> [DATASET CONTENT]:
__________

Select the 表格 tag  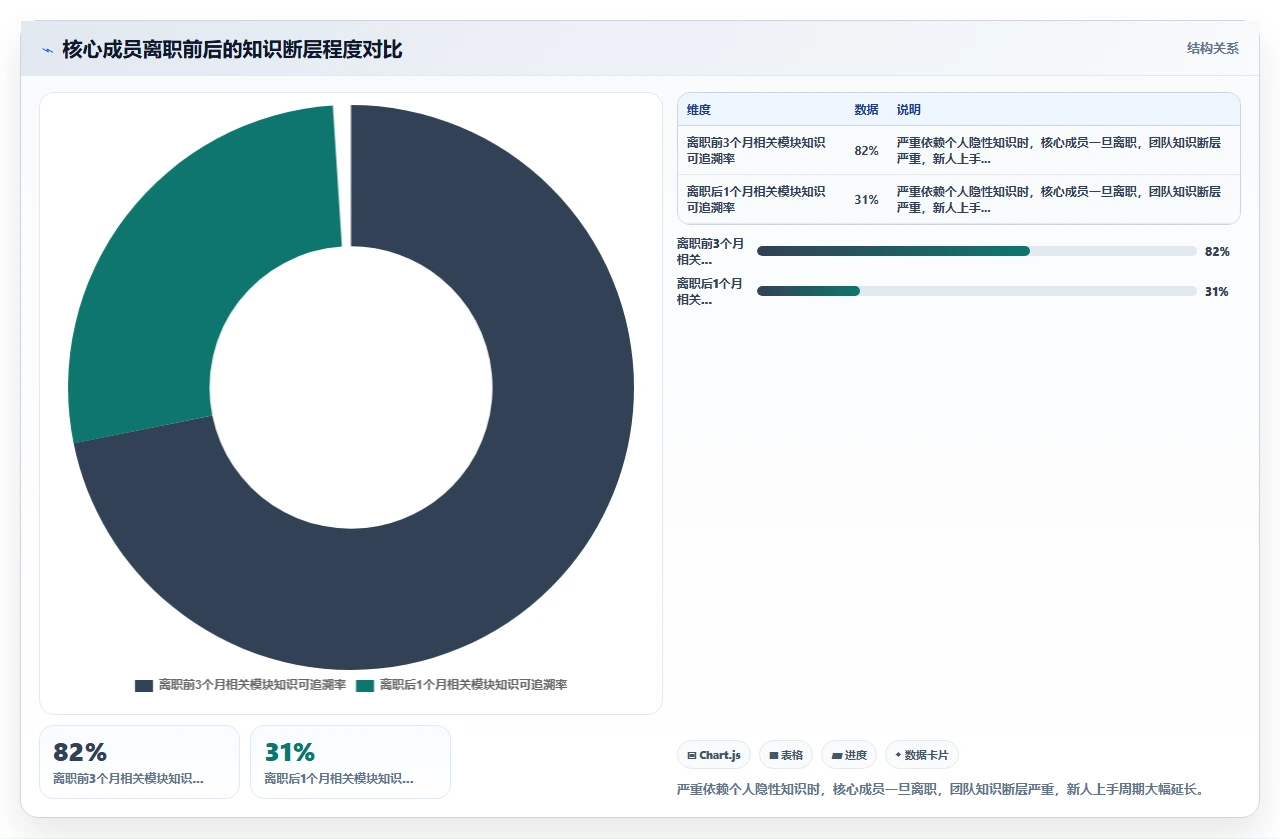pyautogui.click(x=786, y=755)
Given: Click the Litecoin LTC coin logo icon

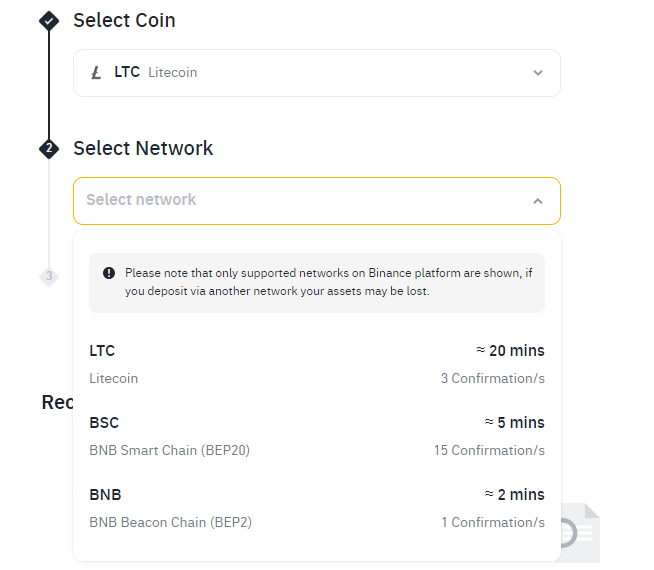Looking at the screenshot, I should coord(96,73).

__________

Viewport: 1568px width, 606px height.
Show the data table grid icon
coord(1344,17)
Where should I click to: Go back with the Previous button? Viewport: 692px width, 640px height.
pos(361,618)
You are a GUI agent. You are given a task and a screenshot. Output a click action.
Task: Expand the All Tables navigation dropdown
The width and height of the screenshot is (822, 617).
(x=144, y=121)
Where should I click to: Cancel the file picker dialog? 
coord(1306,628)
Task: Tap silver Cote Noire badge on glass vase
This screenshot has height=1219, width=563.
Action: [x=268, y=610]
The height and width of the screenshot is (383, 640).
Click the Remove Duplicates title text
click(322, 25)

__________

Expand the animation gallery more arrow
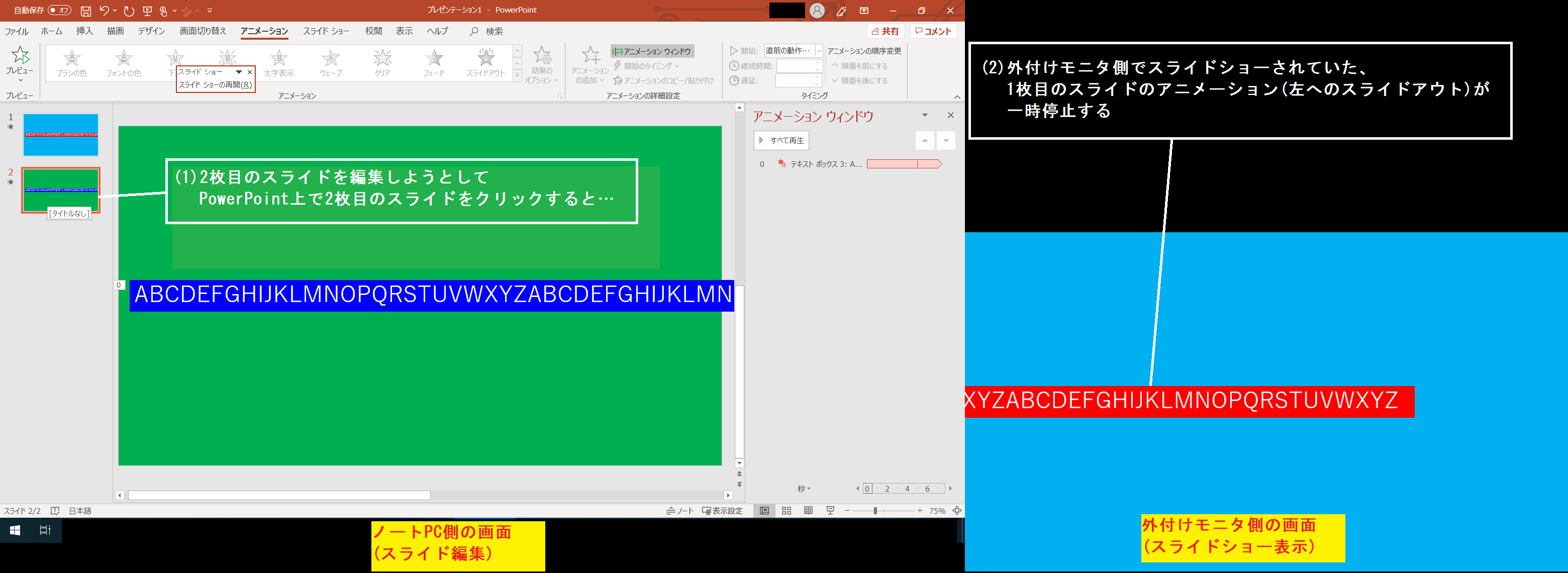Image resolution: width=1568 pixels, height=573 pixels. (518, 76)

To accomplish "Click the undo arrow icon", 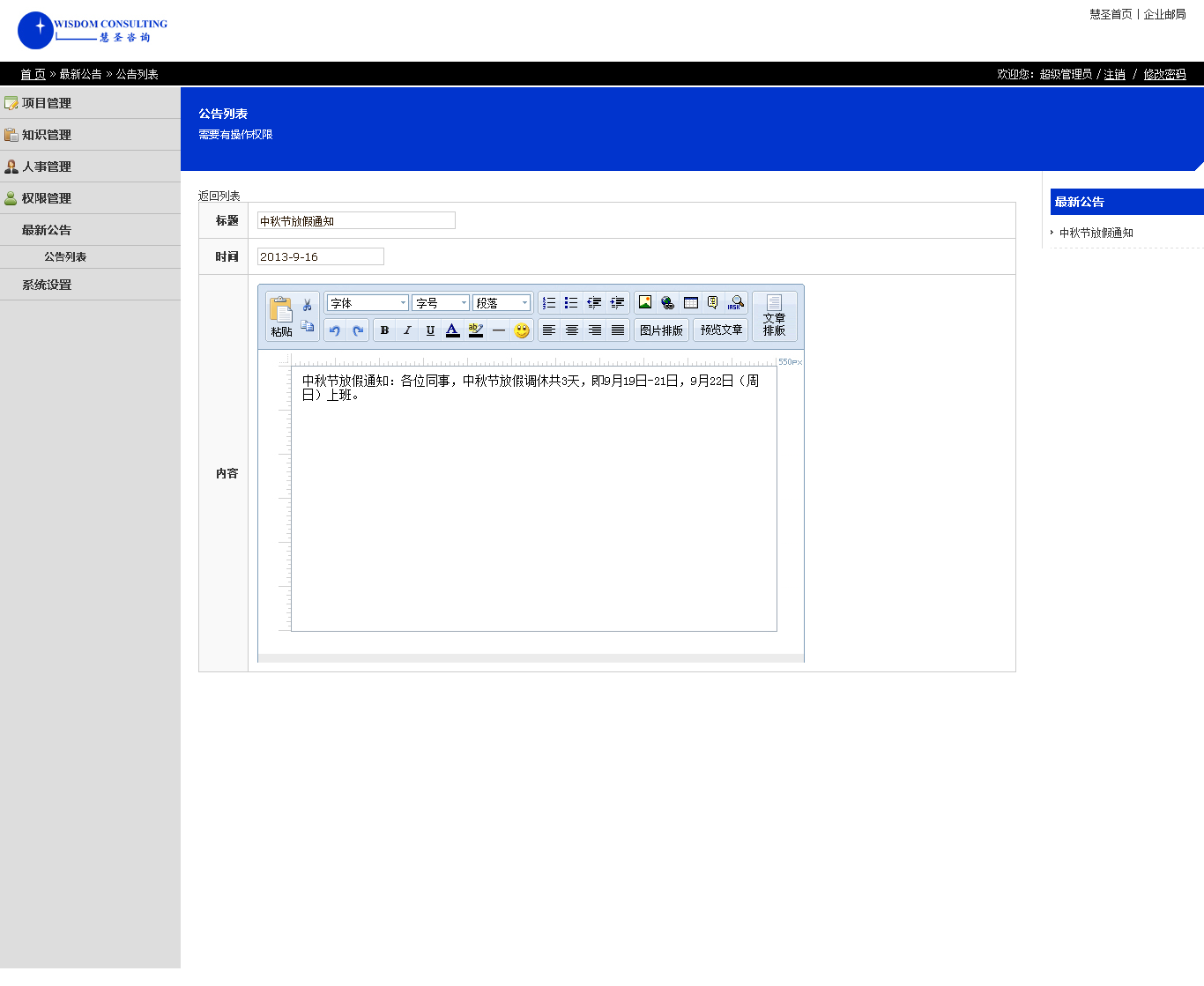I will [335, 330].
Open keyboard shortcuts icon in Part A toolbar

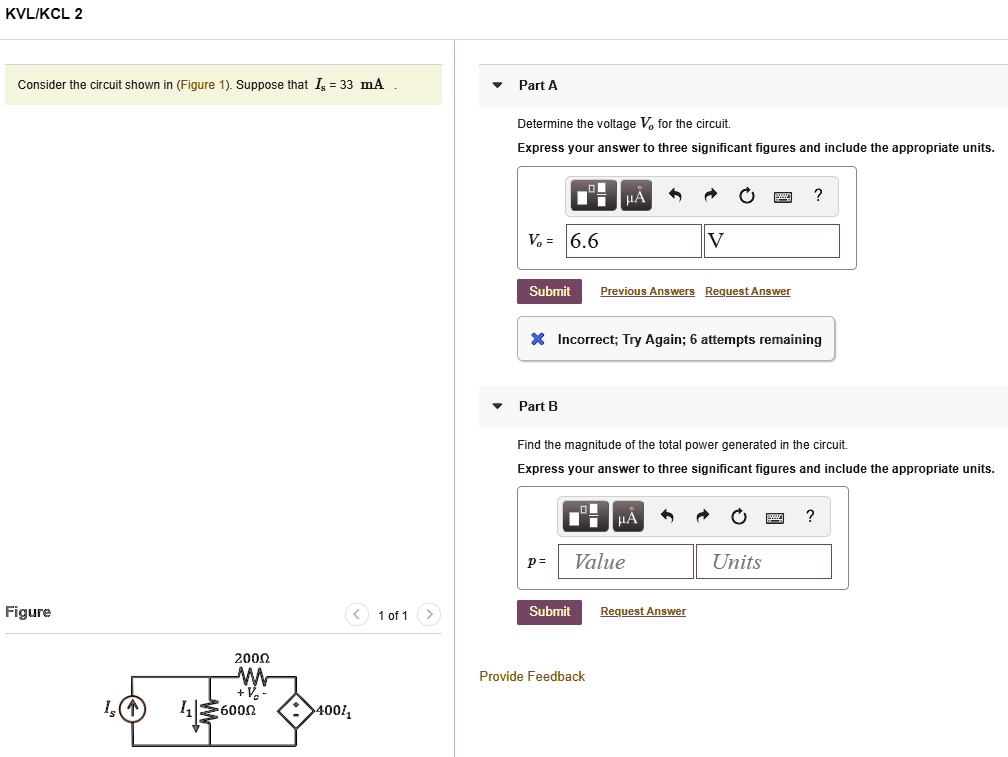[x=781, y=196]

__________

> [WHAT IS EXPECTED]:
Add 137 to every coordinate value in the answers of the lines between the line holding "You are a GUI" and the line holding "click(322, 25)", inclusive, leaving the requests unchanged. Give those lines again in full, requests included.

> [OUTPUT OF THE TASK]:
You are a GUI agent. You are given a task and a screenshot. Output a click action.
Task: Expand the All Tables navigation dropdown
The width and height of the screenshot is (822, 617).
(x=281, y=258)
Where should I click to: Cancel the file picker dialog? 
coord(1443,765)
Task: Tap silver Cote Noire badge on glass vase
This screenshot has height=1219, width=563.
Action: [x=405, y=747]
The height and width of the screenshot is (383, 640).
Click the Remove Duplicates title text
click(459, 162)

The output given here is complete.